───── Given entries

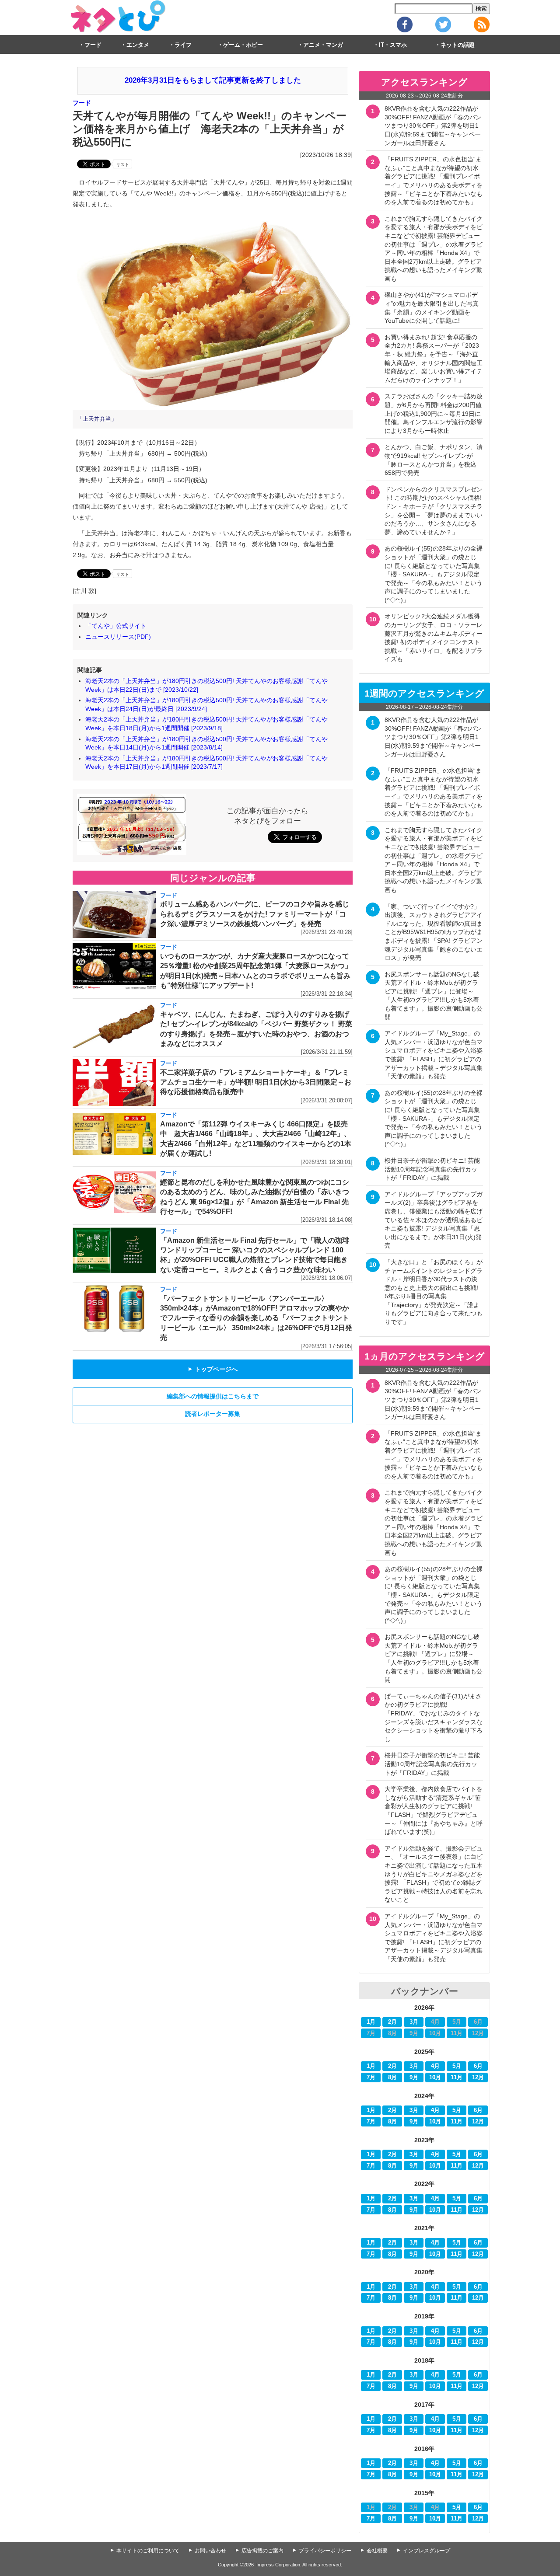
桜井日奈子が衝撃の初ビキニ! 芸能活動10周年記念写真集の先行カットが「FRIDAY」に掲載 (432, 1169)
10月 (435, 2077)
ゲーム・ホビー (243, 45)
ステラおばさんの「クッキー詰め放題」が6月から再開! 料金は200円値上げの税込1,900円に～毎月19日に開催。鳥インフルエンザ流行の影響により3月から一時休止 (434, 413)
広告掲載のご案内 (263, 2551)
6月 (478, 2066)
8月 (392, 2077)
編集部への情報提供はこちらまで (213, 1396)
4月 (435, 2066)
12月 (478, 2077)
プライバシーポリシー (325, 2551)
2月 (392, 2022)
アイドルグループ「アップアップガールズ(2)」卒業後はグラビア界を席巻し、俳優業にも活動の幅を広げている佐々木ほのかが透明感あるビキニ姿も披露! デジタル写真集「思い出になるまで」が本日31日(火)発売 (434, 1220)
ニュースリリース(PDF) (118, 636)
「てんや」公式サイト (116, 625)
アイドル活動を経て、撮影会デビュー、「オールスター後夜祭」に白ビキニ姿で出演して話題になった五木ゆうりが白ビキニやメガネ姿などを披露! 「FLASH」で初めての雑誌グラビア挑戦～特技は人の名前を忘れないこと (434, 1874)
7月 (371, 2077)
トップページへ (213, 1369)
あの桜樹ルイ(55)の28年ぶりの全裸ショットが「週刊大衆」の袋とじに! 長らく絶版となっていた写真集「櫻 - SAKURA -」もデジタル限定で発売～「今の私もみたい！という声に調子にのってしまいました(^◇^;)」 (434, 574)
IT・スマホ (393, 45)
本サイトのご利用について (147, 2551)
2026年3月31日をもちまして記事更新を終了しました (213, 80)
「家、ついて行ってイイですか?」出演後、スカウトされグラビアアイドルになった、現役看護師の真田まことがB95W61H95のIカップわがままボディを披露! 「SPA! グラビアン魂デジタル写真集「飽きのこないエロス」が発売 (434, 932)
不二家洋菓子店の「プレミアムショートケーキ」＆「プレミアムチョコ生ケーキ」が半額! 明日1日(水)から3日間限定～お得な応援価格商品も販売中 (255, 1082)
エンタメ (137, 45)
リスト (122, 164)
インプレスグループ (426, 2551)
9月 (414, 2077)
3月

──────────

What to produce → Write out, exactly as given, the line containing "あの桜樹ルイ(55)の28年ぶりの全裸ショットが「週刊大衆」の袋とじに! 長らく絶版となっていた写真集「櫻 - SAKURA" and every line after it to the end of the records. Include nothing else.

Reply to the task →
あの桜樹ルイ(55)の28年ぶりの全裸ショットが「週刊大衆」の袋とじに! 長らく絶版となっていた写真集「櫻 - SAKURA -」もデジタル限定で発売～「今の私もみたい！という声に調子にのってしまいました(^◇^;)」 (434, 574)
IT・スマホ (393, 45)
本サイトのご利用について (147, 2551)
2026年3月31日をもちまして記事更新を終了しました (213, 80)
「家、ついて行ってイイですか?」出演後、スカウトされグラビアアイドルになった、現役看護師の真田まことがB95W61H95のIカップわがままボディを披露! 「SPA! グラビアン魂デジタル写真集「飽きのこないエロス」が発売 (434, 932)
不二家洋菓子店の「プレミアムショートケーキ」＆「プレミアムチョコ生ケーキ」が半額! 明日1日(水)から3日間限定～お得な応援価格商品も販売中 (255, 1082)
エンタメ (137, 45)
リスト (122, 164)
インプレスグループ (426, 2551)
9月 (414, 2077)
3月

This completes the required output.